→ **GIVEN DATA**
·····
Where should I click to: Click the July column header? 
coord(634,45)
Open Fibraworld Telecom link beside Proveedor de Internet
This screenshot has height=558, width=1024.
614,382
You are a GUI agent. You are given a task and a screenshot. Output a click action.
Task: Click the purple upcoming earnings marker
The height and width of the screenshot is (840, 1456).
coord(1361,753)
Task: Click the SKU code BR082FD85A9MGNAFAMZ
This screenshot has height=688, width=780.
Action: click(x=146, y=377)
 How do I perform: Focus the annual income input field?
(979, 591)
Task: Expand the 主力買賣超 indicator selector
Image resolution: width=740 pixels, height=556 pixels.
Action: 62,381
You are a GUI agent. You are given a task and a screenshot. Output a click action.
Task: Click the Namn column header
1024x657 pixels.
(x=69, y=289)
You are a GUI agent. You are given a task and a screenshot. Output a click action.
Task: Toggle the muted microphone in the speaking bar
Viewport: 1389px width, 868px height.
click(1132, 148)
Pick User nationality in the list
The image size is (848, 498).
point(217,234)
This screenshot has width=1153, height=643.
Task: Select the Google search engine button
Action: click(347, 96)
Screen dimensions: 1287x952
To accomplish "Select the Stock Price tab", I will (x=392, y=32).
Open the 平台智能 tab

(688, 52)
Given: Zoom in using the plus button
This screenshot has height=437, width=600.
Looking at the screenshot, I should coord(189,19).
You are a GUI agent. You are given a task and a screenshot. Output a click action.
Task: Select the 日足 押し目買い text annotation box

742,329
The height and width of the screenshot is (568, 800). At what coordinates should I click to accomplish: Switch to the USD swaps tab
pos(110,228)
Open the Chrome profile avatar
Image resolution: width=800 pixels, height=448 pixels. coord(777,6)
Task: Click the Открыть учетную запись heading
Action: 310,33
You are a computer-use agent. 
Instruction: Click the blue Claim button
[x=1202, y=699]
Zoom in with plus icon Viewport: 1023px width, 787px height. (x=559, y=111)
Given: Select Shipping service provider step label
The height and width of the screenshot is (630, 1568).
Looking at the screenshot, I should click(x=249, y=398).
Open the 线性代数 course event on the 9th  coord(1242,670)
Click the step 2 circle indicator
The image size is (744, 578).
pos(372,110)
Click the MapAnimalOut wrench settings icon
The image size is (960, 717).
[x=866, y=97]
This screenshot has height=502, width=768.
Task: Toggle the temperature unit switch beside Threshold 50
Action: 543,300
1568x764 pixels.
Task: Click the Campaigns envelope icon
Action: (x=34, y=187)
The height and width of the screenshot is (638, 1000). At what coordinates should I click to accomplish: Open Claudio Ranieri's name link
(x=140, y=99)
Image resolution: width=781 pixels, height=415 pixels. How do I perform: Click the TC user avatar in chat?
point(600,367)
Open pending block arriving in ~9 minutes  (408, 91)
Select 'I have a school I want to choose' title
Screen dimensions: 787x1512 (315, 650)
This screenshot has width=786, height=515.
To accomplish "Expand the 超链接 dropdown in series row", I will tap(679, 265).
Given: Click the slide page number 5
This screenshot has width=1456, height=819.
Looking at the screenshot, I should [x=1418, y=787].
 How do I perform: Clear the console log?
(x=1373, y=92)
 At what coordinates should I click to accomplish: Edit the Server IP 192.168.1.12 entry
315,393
·····
→ **WRITTEN PROBLEM**
Format every line of the entries above as a Markdown table with the columns "Row" and "Line," numbering the rows in order and omitting blank lines.

→ **ANSWER TO THE PROBLEM**
| Row | Line |
|---|---|
| 1 | Where should I click to: Click the July column header?  |
| 2 | coord(634,45) |
| 3 | Open Fibraworld Telecom link beside Proveedor de Internet |
| 4 | This screenshot has height=558, width=1024. |
| 5 | 614,382 |
| 6 | You are a GUI agent. You are given a task and a screenshot. Output a click action. |
| 7 | Task: Click the purple upcoming earnings marker |
| 8 | The height and width of the screenshot is (840, 1456). |
| 9 | coord(1361,753) |
| 10 | Task: Click the SKU code BR082FD85A9MGNAFAMZ |
| 11 | This screenshot has height=688, width=780. |
| 12 | Action: click(x=146, y=377) |
| 13 |  How do I perform: Focus the annual income input field? |
| 14 | (979, 591) |
| 15 | Task: Expand the 主力買賣超 indicator selector |
| 16 | Image resolution: width=740 pixels, height=556 pixels. |
| 17 | Action: 62,381 |
| 18 | You are a GUI agent. You are given a task and a screenshot. Output a click action. |
| 19 | Task: Click the Namn column header |
| 20 | 1024x657 pixels. |
| 21 | (x=69, y=289) |
| 22 | You are a GUI agent. You are given a task and a screenshot. Output a click action. |
| 23 | Task: Toggle the muted microphone in the speaking bar |
| 24 | Viewport: 1389px width, 868px height. |
| 25 | click(1132, 148) |
| 26 | Pick User nationality in the list |
| 27 | The image size is (848, 498). |
| 28 | point(217,234) |
| 29 | This screenshot has width=1153, height=643. |
| 30 | Task: Select the Google search engine button |
| 31 | Action: click(347, 96) |
| 32 | Screen dimensions: 1287x952 |
| 33 | To accomplish "Select the Stock Price tab", I will (x=392, y=32). |
| 34 | Open the 平台智能 tab |
| 35 | (688, 52) |
| 36 | Given: Zoom in using the plus button |
| 37 | This screenshot has height=437, width=600. |
| 38 | Looking at the screenshot, I should coord(189,19). |
| 39 | You are a GUI agent. You are given a task and a screenshot. Output a click action. |
| 40 | Task: Select the 日足 押し目買い text annotation box |
| 41 | 742,329 |
| 42 | The height and width of the screenshot is (568, 800). At what coordinates should I click to accomplish: Switch to the USD swaps tab |
| 43 | pos(110,228) |
| 44 | Open the Chrome profile avatar |
| 45 | Image resolution: width=800 pixels, height=448 pixels. coord(777,6) |
| 46 | Task: Click the Открыть учетную запись heading |
| 47 | Action: 310,33 |
| 48 | You are a computer-use agent.  |
| 49 | Instruction: Click the blue Claim button |
| 50 | [x=1202, y=699] |
| 51 | Zoom in with plus icon Viewport: 1023px width, 787px height. (x=559, y=111) |
| 52 | Given: Select Shipping service provider step label |
| 53 | The height and width of the screenshot is (630, 1568). |
| 54 | Looking at the screenshot, I should click(x=249, y=398). |
| 55 | Open the 线性代数 course event on the 9th  coord(1242,670) |
| 56 | Click the step 2 circle indicator |
| 57 | The image size is (744, 578). |
| 58 | pos(372,110) |
| 59 | Click the MapAnimalOut wrench settings icon |
| 60 | The image size is (960, 717). |
| 61 | [x=866, y=97] |
| 62 | This screenshot has height=502, width=768. |
| 63 | Task: Toggle the temperature unit switch beside Threshold 50 |
| 64 | Action: 543,300 |
| 65 | 1568x764 pixels. |
| 66 | Task: Click the Campaigns envelope icon |
| 67 | Action: (x=34, y=187) |
| 68 | The height and width of the screenshot is (638, 1000). At what coordinates should I click to accomplish: Open Claudio Ranieri's name link |
| 69 | (x=140, y=99) |
| 70 | Image resolution: width=781 pixels, height=415 pixels. How do I perform: Click the TC user avatar in chat? |
| 71 | point(600,367) |
| 72 | Open pending block arriving in ~9 minutes  (408, 91) |
| 73 | Select 'I have a school I want to choose' title |
| 74 | Screen dimensions: 787x1512 (315, 650) |
| 75 | This screenshot has width=786, height=515. |
| 76 | To accomplish "Expand the 超链接 dropdown in series row", I will tap(679, 265). |
| 77 | Given: Click the slide page number 5 |
| 78 | This screenshot has width=1456, height=819. |
| 79 | Looking at the screenshot, I should [x=1418, y=787]. |
| 80 |  How do I perform: Clear the console log? |
| 81 | (x=1373, y=92) |
| 82 |  At what coordinates should I click to accomplish: Edit the Server IP 192.168.1.12 entry |
| 83 | 315,393 |